**Consignas de trabajo:**
1) En el relato del paquete explosivo, ¿qué explosivo llevaba el paquete que llegó al escritorio del narrador?
2) Indica si cada afirmación coincide con el relato del paquete explosivo. Responde sí o no y cita las palabras del texto que lo deciden.
(a) El narrador todavía vivía en el apartamento adonde se envió la agenda.
(b) El mensajero llegó al Congreso en bus.
(c) Las amenazas contra el narrador se agravaron después de unos debates sobre la zona de distensión de El Caguán.
3) Escribe la continuación del relato del paquete explosivo a partir de su última oración.

Antes de contar lo que pasó después, vale la pena relatar la forma tan absurda como el artefacto explosivo llegó hasta mis manos. Es cierto que para ese entonces y durante varios años yo había estado sometido a amenazas: primero, cuando tuve la responsabilidad de tramitar la ley que restablecía la extradición y, luego, con la reglamentación de las leyes de extinción de dominio. Esas amenazas se agravaron tras unos sonados debates que adelanté en el Congreso contra la zona de distensión de El Caguán.

Hasta ahí no hay nada raro. Lo inaudito ocurre cuando llega una agenda remitida por mi mujer a la portería de un apartamento en el que yo ya no vivía y el mensajero la recoge, atraviesa en un bus buena parte de Bogotá hasta llegar al Congreso e ingresa a este, como Pedro por su casa, con un paquete lleno de explosivo C-4 (después del TNT, uno de los más poderosos), que pasa todos los controles de seguridad y que es puesto sobre mi escritorio por el mismo mensajero como si se tratara de cualquier correspondencia. Eso nunca lo voy a terminar de entender.

Y ahí entro yo en escena. Puedo decir que, aunque todavía los tenía, me faltaron dos dedos de frente para no haber sospechado de un paquete remitido al apartamento donde no vivía, por la mujer con la que sí vivía y quien jamás me hubiera mandado una agenda un 13 de diciembre a la oficina.

Registros de datos:
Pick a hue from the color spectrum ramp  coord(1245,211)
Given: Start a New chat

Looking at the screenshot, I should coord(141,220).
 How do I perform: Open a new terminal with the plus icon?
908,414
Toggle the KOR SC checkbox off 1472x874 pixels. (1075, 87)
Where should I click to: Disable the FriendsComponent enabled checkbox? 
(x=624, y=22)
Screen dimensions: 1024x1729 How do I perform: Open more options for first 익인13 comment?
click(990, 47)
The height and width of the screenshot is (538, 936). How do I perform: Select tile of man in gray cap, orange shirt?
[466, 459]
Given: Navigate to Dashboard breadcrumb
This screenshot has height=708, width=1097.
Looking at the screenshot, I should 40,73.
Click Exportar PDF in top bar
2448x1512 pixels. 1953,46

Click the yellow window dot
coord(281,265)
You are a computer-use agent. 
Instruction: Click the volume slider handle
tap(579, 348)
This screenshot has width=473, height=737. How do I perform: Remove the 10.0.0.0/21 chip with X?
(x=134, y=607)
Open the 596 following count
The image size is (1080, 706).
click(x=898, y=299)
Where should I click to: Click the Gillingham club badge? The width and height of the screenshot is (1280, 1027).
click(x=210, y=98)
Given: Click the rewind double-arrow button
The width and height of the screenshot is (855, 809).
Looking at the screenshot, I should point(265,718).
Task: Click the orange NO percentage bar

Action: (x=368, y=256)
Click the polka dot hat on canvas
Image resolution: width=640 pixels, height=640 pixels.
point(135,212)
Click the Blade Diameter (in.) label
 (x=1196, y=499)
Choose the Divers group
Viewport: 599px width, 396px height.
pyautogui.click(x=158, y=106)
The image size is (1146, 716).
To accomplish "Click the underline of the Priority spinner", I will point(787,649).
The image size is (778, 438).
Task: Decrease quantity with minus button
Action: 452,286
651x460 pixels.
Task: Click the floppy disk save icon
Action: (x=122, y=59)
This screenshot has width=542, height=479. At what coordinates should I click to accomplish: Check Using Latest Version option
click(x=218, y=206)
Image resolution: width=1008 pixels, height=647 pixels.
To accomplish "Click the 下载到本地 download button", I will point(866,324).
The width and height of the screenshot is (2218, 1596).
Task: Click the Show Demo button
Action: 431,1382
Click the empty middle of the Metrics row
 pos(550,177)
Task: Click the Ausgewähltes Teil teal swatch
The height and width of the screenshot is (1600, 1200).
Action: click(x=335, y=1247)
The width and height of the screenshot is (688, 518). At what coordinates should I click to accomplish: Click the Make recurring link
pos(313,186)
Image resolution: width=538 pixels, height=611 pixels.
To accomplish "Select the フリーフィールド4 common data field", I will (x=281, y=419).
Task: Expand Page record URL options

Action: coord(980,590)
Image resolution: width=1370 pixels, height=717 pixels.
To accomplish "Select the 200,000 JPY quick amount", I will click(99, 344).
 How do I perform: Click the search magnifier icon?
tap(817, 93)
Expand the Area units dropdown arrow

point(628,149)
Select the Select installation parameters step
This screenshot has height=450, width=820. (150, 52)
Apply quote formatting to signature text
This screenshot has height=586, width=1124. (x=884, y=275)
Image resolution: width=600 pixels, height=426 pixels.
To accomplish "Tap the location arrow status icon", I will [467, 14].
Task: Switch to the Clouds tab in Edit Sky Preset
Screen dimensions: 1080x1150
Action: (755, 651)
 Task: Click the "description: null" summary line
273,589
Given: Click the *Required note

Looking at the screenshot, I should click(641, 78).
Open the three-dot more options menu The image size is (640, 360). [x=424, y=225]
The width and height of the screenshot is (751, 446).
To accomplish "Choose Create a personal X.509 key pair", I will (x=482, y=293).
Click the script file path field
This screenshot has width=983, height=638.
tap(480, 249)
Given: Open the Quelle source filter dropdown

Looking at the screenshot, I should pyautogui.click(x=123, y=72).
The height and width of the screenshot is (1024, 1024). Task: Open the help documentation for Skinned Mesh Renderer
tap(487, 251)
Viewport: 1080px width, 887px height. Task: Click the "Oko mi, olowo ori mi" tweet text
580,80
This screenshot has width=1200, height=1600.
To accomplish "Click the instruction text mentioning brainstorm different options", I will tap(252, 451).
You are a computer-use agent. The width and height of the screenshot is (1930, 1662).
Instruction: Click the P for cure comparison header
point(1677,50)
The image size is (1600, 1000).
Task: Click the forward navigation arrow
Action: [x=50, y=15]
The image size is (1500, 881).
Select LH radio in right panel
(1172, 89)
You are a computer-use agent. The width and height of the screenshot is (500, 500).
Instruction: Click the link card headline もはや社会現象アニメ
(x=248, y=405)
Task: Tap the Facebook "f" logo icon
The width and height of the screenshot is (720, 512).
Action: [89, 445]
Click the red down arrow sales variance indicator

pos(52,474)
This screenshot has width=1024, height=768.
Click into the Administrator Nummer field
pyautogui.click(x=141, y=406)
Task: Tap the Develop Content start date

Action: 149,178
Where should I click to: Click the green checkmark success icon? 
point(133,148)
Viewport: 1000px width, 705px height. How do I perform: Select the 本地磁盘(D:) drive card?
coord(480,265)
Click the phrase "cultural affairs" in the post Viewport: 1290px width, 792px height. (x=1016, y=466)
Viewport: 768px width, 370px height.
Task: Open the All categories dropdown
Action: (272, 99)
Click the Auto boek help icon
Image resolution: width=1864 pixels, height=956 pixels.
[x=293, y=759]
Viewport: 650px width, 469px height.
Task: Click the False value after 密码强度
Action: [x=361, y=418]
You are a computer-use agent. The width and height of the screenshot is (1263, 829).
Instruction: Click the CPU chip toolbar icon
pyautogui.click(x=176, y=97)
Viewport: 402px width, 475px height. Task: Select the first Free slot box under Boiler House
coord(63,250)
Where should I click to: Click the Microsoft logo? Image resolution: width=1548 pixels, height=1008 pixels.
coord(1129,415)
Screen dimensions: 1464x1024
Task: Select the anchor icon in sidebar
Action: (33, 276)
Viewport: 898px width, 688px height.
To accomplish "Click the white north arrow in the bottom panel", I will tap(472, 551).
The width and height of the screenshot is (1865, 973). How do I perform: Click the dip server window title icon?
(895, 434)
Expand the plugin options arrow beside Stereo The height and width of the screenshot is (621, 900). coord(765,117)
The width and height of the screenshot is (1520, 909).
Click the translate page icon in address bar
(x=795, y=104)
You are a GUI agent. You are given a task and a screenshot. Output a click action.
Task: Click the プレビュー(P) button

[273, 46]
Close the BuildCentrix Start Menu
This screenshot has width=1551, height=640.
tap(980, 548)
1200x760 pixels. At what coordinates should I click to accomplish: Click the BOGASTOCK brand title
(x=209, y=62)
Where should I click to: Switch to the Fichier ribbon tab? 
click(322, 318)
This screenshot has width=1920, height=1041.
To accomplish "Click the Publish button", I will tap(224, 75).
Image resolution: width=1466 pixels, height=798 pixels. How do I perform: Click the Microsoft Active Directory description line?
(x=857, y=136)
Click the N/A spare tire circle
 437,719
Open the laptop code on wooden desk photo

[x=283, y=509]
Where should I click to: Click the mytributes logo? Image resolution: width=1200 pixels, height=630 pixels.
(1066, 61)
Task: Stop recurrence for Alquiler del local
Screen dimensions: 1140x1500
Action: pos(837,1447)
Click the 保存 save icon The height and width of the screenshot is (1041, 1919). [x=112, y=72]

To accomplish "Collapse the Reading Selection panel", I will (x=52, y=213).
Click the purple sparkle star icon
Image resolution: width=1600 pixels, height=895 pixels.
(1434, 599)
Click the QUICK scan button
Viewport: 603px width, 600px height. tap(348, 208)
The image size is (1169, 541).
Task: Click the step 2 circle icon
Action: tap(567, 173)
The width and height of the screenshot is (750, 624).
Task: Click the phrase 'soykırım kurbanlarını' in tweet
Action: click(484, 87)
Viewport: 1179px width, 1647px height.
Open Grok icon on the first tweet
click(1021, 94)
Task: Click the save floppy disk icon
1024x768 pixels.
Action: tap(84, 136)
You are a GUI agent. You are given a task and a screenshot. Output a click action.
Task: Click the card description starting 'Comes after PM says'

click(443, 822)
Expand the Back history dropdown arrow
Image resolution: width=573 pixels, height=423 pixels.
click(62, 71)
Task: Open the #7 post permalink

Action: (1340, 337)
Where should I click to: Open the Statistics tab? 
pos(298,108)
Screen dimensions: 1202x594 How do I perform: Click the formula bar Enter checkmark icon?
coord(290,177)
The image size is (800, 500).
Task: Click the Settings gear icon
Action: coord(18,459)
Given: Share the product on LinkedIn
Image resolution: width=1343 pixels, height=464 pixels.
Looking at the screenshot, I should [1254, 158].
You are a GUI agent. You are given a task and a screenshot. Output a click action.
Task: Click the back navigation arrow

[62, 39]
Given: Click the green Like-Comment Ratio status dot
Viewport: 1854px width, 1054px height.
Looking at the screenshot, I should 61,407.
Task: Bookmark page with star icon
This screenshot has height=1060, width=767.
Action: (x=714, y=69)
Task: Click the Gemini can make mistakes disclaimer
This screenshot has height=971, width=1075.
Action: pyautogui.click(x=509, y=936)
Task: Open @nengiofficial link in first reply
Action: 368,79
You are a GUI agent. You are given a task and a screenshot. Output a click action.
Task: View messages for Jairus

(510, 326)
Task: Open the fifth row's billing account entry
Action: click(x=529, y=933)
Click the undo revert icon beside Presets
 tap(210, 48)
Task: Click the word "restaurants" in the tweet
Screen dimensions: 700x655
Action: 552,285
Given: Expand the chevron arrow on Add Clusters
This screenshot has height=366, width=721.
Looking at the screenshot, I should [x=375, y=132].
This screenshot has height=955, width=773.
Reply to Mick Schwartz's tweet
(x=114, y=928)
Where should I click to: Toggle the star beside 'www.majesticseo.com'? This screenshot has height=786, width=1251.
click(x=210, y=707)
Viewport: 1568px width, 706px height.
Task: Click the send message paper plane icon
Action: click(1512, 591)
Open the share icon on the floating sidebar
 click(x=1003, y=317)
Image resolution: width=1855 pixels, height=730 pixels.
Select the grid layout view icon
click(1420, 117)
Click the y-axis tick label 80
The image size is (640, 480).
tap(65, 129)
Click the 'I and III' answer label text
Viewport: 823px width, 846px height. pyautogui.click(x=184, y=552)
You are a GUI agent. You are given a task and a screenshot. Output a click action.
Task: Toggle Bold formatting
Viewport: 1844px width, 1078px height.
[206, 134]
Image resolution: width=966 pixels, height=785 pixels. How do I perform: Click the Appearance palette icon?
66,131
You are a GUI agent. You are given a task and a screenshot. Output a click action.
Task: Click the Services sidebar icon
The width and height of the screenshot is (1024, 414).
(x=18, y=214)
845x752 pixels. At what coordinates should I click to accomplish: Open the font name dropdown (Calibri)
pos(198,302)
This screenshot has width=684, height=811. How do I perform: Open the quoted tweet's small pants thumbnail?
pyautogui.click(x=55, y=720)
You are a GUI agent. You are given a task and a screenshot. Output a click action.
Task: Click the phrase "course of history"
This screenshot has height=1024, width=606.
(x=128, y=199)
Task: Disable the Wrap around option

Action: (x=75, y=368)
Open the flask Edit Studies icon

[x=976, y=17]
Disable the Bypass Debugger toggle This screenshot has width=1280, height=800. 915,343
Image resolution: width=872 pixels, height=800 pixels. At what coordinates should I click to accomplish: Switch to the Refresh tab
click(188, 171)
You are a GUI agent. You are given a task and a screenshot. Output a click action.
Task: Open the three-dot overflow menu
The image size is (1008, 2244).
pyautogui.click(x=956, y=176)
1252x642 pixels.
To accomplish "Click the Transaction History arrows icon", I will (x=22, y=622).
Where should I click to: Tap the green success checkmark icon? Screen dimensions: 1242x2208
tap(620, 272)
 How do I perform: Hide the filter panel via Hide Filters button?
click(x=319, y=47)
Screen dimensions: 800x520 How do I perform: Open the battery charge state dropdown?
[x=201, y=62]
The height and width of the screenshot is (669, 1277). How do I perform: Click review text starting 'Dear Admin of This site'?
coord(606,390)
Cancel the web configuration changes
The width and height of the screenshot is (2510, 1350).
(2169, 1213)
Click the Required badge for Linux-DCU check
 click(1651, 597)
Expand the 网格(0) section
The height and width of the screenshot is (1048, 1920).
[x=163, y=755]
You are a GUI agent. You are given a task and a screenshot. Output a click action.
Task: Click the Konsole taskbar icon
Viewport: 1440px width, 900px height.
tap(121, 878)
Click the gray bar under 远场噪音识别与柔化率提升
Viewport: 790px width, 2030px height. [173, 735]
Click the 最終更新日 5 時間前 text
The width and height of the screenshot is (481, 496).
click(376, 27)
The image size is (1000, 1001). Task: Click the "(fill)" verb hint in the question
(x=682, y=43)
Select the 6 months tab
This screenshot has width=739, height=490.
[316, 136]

**Respuestas por consigna:**
1) Explosivo C-4.

2)
(a) No: «a la portería de un apartamento en el que yo ya no vivía».
(b) Sí: «atraviesa en un bus buena parte de Bogotá hasta llegar al Congreso».
(c) Sí: «Esas amenazas se agravaron tras unos sonados debates que adelanté en el Congreso contra la zona de distensión de El Caguán».

3)
El caso es que explotó. Solo recuerdo un ruido demencial, un dolor infinito y mucha sangre. Mi mano derecha quedó, literalmente, colgando de un hilo y los dedos meñique, anular y parte del medio volaron en mil pedazos. El libro de Ana Mercedes, que aún conservo lleno de esquirlas, me protegió el pecho y, creo yo, impidió que parte del explosivo llegara a la cara, aunque igual me la quemé, como me quemé el cuello y el resto de los brazos.

El ruido hizo que dos de las cuatro personas de seguridad que tenía en ese momento entraran a la oficina y, aterrorizadas, me practicaran una especie de primeros auxilios. Aunque la situación era crítica y muy impresionante, en ningún momento perdí el conocimiento. Me pusieron un torniquete improvisado (el mayor miedo era que me fuera a desangrar) y decidieron llevarme de inmediato en mi carro a la Fundación Santa Fe.

La ruta que tomamos fue la Circunvalar. Pasé una media hora absolutamente eterna y angustiosa entre el trancón de la ciudad. Lo siguiente que recuerdo es haber estado varias horas en la Fundación antes de ser intervenido y, luego, meses de convalecencia. El dolor, que resultaba insoportable, lo conjuraba inicialmente con morfina. Una vez suspendido este medicamento, padecí por mucho tiempo de los llamados dolores fantasma, que son internos y ocurren cuando las heridas ya han cicatrizado. Por cierto, la mejor cura para esas heridas fue la caléndula.

Todavía agradezco al equipo de médicos, encabezado por el doctor Ramón de Bedout, pues no entiendo cómo me salvaron la mano derecha a pesar de que, además de venir colgando, tenía incrustado un espiral de PVC en el antebrazo que por poco me cercena el brazo entero. Lo más increíble es que tengo plena funcionalidad y sensibilidad en esa mano y el único vestigio del suceso es una cicatriz de unos diez centímetros en la muñeca.

Y así como pasaron esas cosas increíbles, como lo fue también el hecho de que la carga no explotara en su totalidad —no estaría contando esta historia—, la mayoría es un absurdo. El más grande de ellos es que, a la fecha, no haya ningún responsable del hecho, y aunque en dos oportunidades fueron capturadas personas, ninguna fue condenada.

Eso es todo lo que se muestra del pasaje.